Em 1979/80 encontrava-ma a estudar em Coimbra quando, foi retomada a praxe académica, que a crise de 1969 e o período conturbado do pós 25 de Abril tinham interrompido durante 11 ano. Como estudante e quartoanista (doutor segundo a praxe), vivi a queima das fita desse ano “por dentro”, e como a maioria dos estudantes, e quase toda a população vivi-a com a emoção do retomar da tradição mais profunda de uma cidade.
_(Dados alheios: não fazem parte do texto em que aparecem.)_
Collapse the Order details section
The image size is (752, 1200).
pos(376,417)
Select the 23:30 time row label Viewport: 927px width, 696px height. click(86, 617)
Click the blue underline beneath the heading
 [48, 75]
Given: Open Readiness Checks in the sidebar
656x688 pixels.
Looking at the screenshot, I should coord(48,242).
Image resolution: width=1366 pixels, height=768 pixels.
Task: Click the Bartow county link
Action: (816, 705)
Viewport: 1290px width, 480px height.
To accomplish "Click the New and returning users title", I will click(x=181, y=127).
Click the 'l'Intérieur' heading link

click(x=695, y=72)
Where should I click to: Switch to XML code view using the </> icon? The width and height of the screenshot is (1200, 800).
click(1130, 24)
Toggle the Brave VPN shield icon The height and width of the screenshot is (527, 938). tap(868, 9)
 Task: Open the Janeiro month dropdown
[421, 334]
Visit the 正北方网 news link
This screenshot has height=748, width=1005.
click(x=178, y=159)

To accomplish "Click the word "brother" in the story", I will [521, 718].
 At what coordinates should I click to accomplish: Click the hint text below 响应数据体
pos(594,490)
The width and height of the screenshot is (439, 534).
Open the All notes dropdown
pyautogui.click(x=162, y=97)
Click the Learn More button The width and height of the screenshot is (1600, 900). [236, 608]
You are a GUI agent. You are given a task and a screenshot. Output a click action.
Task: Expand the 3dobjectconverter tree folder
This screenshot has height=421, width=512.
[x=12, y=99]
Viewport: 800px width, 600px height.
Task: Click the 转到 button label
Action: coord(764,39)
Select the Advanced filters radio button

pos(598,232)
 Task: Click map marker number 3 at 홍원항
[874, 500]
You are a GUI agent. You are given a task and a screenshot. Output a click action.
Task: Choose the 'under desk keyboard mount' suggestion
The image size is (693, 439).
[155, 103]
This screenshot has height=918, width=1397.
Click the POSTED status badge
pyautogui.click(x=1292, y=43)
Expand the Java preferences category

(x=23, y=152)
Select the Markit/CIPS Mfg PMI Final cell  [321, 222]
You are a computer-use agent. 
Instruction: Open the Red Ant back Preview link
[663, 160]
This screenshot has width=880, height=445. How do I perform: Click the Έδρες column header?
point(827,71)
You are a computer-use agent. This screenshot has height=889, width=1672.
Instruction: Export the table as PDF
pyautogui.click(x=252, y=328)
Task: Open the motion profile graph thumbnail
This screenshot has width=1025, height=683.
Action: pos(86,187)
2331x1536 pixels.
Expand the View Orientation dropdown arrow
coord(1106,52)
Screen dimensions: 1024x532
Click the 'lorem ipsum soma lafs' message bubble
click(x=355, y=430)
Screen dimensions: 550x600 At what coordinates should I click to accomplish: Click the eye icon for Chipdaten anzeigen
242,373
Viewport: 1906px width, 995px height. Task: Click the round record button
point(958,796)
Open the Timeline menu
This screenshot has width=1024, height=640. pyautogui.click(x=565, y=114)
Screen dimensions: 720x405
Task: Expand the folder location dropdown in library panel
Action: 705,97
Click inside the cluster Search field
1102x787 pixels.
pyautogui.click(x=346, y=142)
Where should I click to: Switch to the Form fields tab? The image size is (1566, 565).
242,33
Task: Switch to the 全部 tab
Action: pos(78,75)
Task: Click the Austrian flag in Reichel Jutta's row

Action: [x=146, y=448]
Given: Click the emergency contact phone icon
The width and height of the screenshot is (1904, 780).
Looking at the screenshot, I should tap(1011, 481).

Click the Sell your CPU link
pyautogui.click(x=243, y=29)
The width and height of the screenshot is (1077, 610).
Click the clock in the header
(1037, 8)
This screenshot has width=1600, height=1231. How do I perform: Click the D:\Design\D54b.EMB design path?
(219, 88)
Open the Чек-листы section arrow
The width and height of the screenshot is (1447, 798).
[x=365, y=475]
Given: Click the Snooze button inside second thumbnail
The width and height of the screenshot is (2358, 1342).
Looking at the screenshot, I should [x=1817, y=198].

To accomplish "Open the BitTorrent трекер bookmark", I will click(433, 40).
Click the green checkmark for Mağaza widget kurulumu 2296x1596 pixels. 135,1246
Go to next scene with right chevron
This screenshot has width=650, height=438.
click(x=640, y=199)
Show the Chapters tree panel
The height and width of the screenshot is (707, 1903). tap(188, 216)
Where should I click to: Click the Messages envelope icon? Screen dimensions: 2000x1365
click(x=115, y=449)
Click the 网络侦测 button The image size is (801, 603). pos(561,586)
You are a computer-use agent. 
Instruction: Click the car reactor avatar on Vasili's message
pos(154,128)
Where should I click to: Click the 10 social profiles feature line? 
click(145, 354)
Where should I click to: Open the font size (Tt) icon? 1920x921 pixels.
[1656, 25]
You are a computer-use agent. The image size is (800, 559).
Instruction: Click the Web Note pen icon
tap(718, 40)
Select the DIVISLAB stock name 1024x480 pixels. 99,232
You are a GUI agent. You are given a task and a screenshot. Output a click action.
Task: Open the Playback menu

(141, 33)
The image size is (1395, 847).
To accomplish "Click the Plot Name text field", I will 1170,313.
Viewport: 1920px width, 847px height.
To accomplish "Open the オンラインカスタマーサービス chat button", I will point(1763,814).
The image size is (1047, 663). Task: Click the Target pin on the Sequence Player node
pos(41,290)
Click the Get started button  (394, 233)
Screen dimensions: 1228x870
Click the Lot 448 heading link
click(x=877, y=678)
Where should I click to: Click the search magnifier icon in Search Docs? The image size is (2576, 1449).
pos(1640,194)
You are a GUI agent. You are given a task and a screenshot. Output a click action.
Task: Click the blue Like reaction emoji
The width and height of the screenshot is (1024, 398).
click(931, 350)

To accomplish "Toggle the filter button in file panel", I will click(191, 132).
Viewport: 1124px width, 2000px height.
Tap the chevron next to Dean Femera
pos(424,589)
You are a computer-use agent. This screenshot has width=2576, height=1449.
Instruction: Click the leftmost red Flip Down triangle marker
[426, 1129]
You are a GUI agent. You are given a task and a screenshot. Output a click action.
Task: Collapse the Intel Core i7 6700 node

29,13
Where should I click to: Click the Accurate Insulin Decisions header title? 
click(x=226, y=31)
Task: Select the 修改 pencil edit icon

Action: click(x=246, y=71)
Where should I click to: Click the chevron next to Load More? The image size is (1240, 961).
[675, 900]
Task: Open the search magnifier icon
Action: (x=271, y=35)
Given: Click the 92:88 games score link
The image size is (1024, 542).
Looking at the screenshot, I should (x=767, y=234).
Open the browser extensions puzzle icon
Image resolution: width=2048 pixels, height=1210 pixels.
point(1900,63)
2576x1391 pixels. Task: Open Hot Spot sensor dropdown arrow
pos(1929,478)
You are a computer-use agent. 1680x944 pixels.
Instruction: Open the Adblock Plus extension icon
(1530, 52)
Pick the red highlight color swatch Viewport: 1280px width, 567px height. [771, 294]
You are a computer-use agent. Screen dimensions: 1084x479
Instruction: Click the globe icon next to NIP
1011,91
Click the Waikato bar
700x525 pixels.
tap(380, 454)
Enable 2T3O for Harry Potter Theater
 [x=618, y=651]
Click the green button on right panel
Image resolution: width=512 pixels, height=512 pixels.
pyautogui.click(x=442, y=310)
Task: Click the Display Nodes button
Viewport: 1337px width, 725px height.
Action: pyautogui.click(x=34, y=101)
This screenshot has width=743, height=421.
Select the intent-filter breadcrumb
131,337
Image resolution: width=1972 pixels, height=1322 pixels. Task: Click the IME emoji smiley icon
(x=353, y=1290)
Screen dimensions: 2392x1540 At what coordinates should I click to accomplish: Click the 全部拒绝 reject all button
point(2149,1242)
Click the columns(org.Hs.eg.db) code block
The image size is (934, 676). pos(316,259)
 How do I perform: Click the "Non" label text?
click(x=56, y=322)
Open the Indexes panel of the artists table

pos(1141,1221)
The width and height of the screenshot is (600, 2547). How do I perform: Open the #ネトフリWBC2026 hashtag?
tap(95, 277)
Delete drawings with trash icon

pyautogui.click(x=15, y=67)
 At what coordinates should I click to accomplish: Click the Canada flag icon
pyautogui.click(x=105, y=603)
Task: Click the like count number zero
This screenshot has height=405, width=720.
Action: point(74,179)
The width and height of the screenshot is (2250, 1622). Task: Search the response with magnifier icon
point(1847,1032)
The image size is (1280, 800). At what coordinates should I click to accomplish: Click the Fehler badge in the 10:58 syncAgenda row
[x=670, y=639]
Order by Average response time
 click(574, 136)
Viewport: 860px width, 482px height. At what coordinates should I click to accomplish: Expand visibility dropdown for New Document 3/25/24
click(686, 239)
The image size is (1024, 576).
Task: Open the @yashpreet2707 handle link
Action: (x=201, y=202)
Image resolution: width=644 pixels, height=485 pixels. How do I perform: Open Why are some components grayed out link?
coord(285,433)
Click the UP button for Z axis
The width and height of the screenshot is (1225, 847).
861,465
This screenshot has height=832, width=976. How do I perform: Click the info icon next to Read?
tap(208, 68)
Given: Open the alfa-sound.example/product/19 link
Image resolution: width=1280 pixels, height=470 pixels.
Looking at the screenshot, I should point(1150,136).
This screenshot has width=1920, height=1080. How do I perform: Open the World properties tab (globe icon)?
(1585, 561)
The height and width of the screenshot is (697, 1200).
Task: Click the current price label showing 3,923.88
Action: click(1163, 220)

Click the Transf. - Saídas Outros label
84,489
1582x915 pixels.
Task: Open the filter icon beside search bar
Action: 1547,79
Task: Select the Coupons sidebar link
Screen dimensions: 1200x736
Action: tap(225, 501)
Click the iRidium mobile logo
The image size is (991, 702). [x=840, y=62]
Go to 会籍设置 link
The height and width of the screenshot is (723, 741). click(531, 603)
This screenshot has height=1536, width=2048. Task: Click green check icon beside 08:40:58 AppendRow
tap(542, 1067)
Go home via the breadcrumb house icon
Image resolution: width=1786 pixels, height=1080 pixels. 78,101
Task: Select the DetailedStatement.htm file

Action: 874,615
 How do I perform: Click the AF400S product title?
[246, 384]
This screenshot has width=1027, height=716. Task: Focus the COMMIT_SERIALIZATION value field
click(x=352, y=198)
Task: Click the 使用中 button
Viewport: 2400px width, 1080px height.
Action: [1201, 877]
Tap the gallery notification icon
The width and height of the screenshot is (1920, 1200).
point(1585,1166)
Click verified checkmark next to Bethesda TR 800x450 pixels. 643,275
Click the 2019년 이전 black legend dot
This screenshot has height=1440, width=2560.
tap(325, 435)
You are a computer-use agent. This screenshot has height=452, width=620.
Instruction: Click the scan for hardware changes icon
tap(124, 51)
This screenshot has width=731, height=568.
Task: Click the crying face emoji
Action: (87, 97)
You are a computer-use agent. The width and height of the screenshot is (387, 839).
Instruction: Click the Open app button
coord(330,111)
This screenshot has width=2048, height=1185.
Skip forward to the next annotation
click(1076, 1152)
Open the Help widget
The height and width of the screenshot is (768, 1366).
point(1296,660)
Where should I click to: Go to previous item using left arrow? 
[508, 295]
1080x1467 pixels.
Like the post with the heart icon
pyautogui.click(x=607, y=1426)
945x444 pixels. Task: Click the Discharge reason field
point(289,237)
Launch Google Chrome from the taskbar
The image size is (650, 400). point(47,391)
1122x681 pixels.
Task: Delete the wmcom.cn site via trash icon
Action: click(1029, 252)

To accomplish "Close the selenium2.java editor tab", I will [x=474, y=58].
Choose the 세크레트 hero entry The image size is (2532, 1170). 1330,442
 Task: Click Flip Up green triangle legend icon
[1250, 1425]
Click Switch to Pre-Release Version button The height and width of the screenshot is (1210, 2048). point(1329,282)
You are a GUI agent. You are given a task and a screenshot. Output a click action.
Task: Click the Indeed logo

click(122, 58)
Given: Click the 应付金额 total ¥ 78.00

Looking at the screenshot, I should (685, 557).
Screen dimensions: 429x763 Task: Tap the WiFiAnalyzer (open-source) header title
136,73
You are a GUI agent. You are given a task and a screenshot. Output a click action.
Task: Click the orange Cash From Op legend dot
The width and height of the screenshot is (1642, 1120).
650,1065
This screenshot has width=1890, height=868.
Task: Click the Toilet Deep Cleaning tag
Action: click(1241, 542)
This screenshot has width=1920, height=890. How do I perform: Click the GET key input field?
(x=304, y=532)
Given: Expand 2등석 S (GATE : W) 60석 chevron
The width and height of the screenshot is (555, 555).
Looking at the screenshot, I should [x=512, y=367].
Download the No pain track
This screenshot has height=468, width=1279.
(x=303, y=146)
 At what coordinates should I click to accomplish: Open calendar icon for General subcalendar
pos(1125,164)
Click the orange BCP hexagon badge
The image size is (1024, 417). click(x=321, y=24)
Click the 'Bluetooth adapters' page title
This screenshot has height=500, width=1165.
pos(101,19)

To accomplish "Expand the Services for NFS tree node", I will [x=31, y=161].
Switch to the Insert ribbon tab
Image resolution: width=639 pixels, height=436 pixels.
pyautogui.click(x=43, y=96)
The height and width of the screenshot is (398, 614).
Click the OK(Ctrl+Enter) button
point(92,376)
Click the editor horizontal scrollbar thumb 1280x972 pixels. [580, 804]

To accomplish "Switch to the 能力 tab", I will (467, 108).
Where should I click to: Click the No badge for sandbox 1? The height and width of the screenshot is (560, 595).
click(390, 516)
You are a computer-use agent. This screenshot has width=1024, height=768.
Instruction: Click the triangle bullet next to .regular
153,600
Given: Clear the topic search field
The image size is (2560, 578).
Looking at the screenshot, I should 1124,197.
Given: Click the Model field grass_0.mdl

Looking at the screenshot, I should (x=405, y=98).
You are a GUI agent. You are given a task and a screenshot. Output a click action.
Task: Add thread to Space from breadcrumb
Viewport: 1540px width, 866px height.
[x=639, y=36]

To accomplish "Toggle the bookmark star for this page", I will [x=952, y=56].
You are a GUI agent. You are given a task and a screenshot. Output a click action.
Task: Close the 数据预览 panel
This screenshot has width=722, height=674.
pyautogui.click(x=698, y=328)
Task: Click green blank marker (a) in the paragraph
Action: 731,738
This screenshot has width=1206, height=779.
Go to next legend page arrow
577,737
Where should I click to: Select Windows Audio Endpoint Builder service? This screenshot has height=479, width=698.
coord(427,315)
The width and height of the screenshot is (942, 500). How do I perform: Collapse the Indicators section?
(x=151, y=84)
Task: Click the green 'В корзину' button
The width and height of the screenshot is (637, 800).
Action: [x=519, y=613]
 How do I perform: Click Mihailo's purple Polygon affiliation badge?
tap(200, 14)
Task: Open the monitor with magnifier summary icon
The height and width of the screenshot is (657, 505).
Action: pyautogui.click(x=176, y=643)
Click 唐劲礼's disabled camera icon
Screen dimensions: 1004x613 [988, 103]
Foram dias (e noites) impossíveis de descrever, e que só pode compreender quem foi estudante naquela cidade, Desde a ”bênção das pastas” à “queima” propriamente dita, tendo dois pontos altos na “serenata monumental” e no “desfile dos doutores”, com alguns “rasganços“ à mistura. A serenata, talvez por se a primeira em onze anos, reuniu milhares de pessoas, tantas que, tendo chegado meia hora antes, apenas arranjei lugar a uns bons cem metros da Sé velha, já
A festa era uma constante, todos os dias, mas principalmente pela noite fora com pequenas serenata em cada esquina, e grupos que se encontravam ao fim de uma hora de não se verem e reagiam como se já sentissem a “saudade” da separação próxima. Cada manhã Coimbra acordava limpa e fresca, e a festa recomeçava, se é que tinha chegado a ser interrompida.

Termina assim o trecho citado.